Top of DOCUMENT PASSAGE

When Rick Dillon ’79 arrived on campus nearly three decades ago, he had one thing in mind – basketball. His business degree came second, and the Christian component carried no weight as he was not a believer at the time. It was all about the game until he got to know his coach, Cliff Hamlow, Ph.D., now vice president emeritus. “I had never met anyone like him,” said Dillon. “His diligence and commitment to me as an individual were amazing.” When a coach cares more about the player than points and performance, motivation changes, perspective shifts. “I came to know the Lord that first year. To this day as I give my testimony, it is Cliff Hamlow I credit with leading me to my salvation.”

Robyn (Delamarter ’81) Dillon came to the university with slightly different ambitions. On a music scholarship, violin was her passion and nursing was her game. As a Christian, she expected to learn from professors with the same beliefs, and probably grow spiritually during the process, but she could not have known the extent to which APU would change her life. “I was diagnosed with Hodgkins disease at the end of my freshman year,” she said. “APU wrapped its arms around me. They took care of me, helped me get into City of Hope, and even provided a place in the dorms so my mother could stay with me.” Experiences like these explain the Dillon’s long-time APU tradition.

Bottom of DOCUMENT PASSAGE

● WORK TO COMPLETE:
1 > In the passage about the Dillons and APU, what disease was Robyn Dillon diagnosed with at the end of her freshman year?
2 > Retype the passage about the Dillons and APU word for word, starting at "Robyn (Delamarter ’81)" and ending at "long-time APU tradition.".
3 > Write what comes next in the passage about the Dillons and APU, continuing after its final sentence.

Top of DATASET RECORDS

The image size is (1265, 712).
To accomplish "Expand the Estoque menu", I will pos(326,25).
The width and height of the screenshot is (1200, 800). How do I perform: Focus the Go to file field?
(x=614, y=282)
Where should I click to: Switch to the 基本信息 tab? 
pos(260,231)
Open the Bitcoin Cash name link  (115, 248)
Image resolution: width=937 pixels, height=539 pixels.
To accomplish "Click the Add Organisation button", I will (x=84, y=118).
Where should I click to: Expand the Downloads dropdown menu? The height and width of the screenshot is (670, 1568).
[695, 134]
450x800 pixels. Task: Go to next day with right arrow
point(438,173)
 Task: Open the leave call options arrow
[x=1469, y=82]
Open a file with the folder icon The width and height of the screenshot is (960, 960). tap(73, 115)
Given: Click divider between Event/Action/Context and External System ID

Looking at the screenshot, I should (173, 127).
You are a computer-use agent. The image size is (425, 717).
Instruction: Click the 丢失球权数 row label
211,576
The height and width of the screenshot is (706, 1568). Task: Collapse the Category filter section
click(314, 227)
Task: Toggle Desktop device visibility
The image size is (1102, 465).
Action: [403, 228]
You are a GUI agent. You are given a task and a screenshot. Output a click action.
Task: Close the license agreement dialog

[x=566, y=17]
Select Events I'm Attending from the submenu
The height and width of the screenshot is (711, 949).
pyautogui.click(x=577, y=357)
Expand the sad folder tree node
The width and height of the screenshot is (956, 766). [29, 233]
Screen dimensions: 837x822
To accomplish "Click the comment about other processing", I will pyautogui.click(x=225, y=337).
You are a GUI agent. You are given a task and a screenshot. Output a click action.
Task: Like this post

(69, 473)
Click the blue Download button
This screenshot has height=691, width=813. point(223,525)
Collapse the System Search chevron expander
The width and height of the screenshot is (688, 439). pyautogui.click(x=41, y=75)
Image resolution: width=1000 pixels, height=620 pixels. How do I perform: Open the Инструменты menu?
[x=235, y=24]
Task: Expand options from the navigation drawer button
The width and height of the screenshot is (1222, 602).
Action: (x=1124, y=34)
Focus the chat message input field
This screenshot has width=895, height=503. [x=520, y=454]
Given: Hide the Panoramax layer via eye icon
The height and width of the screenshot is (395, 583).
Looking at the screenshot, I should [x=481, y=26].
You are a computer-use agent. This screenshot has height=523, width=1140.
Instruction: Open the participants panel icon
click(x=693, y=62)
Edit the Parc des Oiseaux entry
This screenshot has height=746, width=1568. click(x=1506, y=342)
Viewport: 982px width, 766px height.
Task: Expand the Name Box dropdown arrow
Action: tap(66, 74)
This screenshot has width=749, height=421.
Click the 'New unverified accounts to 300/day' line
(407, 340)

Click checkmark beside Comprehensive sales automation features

Bottom of DATASET RECORDS

● EXPECTED RESULTS:
1 > Hodgkins disease.

2 >
Robyn (Delamarter ’81) Dillon came to the university with slightly different ambitions. On a music scholarship, violin was her passion and nursing was her game. As a Christian, she expected to learn from professors with the same beliefs, and probably grow spiritually during the process, but she could not have known the extent to which APU would change her life. “I was diagnosed with Hodgkins disease at the end of my freshman year,” she said. “APU wrapped its arms around me. They took care of me, helped me get into City of Hope, and even provided a place in the dorms so my mother could stay with me.” Experiences like these explain the Dillon’s long-time APU tradition.

3 >
“Tremendous fruit has come from our involvement at Azusa Pacific,” said Rick. “My parents and brother are now Christians. Our son, Darren, is currently a sophomore at APU, and daughter, Kara, begins in 2006. Neither ever considered any other school. Even our nieces and nephews have chosen APU. It is an extended family.” And like family, they champion the university’s people and plans. As President’s Circle donors supporting scholarships, athletics, music, and the event center for more than 15 years, the Dillons follow their family footsteps. Robyn’s parents, Guy and Dorothy Delamarter, have been President’s Circle members for more than 20 years – a relationship that flourishes for one reason. “President Wallace breaks down barriers,” said Rick. “Professors reach across their desks to connect with students.” Clearly, degrees do not inspire loyalty, and programs cannot replace relationships. It is the intimate connection between genuine people that elevates an education to deeply transformational scholarship.